President Trump’s lawsuit against Congressman Elijah Cummings—to block a congressional subpoena seeking Trump’s financial records from his accounting firm, Mazars—may be smart politics. Legally, it faces an uphill battle.
The Speech or Debate Clause of the U.S. Constitution makes it tough to avoid responding to a congressional subpoena. As the Supreme Court has explained, “once it is determined that Members are acting within the ‘legitimate legislative sphere’ the Speech or Debate Clause is an absolute bar to interference.”
When it comes to issuing a subpoena in connection with a congressional investigation, all a Member needs to show is “that the investigation upon which the [committee] had embarked concerned a subject on which ‘legislation could be had.’” At least in D.C.—where Trump brought his lawsuit—even if “Americans might suffer injustices (perhaps even unconstitutional ones),” so long as a subpoena is issued in a “procedurally regular manner,” the Speech or Debate Clause protects it.
The true purpose of President Trump’s lawsuit may be why his complaint reads more like a political document than a legal one.
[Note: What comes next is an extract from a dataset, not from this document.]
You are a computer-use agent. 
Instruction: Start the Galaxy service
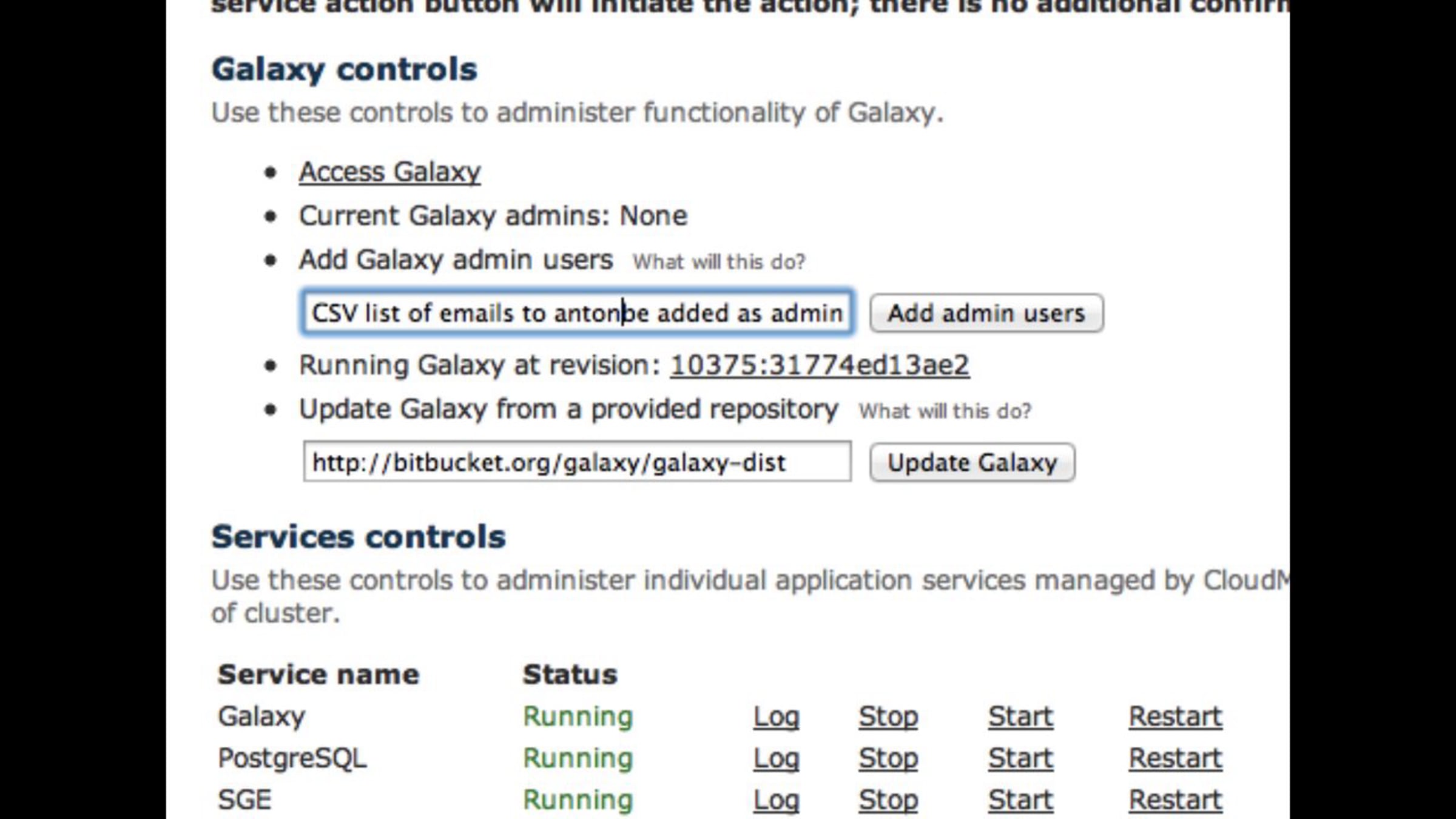[1020, 716]
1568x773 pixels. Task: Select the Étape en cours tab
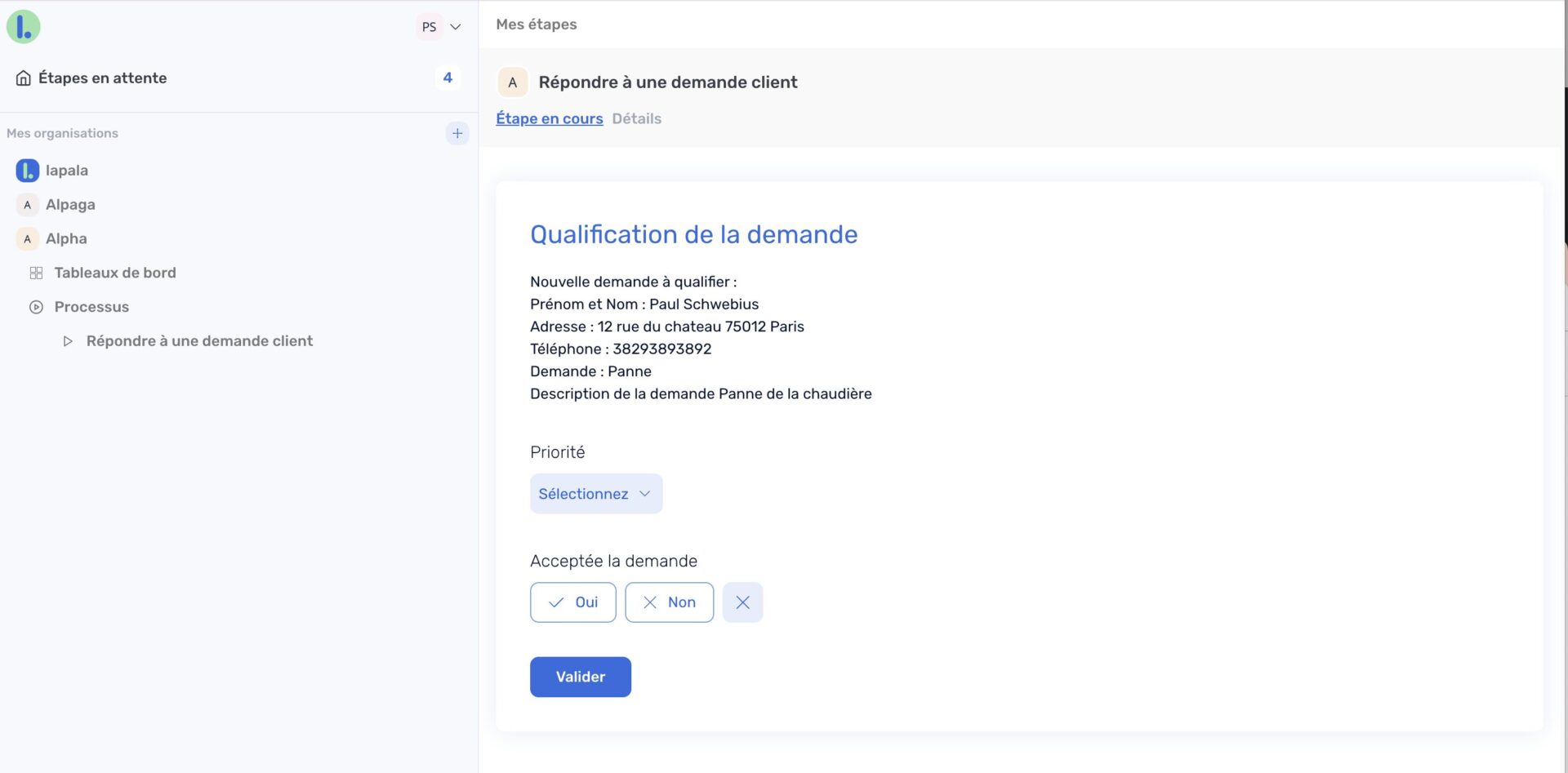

The complaint describes the Democratic Party as in an “all-out political war” against the President—with “[s]ubpoenas as their weapon of choice.” The lawsuit also identifies a who’s who of Democratic boogeymen (and boogeywomen), including Speaker Nancy Pelosi, Congressman Adam Schiff, and, of course, Congresswoman Alexandria Ocasio-Cortez—whose goal, according to the lawsuit, is to “make Trump’s life a living hell.”
Politics likely also played a role in the decision to name Cummings himself as a defendant in the lawsuit. Trump could have just named his accountants at Mazars—and asked the Court to prevent the firm from producing the information Cummings demands. Last year, that’s what Fusion GPS did when Congressman Devin Nunes sought records from its bank. Because, if there’s a way to get around the protections the Speech or Debate Clause affords Members of Congress, parties typically give it a shot.
The decision to sue Cummings in D.C. may also indicate that the primary goal of the lawsuit is political, rather than legal. The D.C. Circuit takes an expansive view of the Speech or Debate Clause. The President may have had a better shot suing Mazars in New Jersey—where the accounting firm has an office and where the Third Circuit Court of Appeals appears open to looking into Members’ motives for issuing a subpoena.
That’s not to say this lawsuit isn’t smart politics. If the intent of this lawsuit was to amplify President Trump’s strategy to turn House Democrats into his foil ahead of the 2020 election, it may already be paying dividends. The Wall Street Journal, for example, wrote Monday afternoon that, “Trump Organization Sues House Panel’s Chairman Over Subpoena”—accompanied by a photograph of Cummings.
And none of this is to say that President Trump doesn’t put up a good legal fight. The lawsuit puts quotes from individual Members to good use—hitting hard the contention that what the Democrats in the House really care about is scoring political points, not seeking to advance a legitimate legislative purpose.
But in a memo he wrote to members of his committee when he informed them he would be issuing his subpoena, Cummings explained that “the committee has full authority . . . to determine whether [President Trump] has undisclosed conflicts of interest that may impair his ability to make impartial policy decision, to assess whether he is complying with the emoluments clauses of the Constitution, and to review whether he has accurately reported his finances to the Office of Government Ethics and other federal entities.”
These would all seem areas in which legislation “could be had” and thus seemingly will provide the federal court in D.C. ample reason to dismiss President Trump’s lawsuit. But that’s unlikely to be Trump’s measure of success.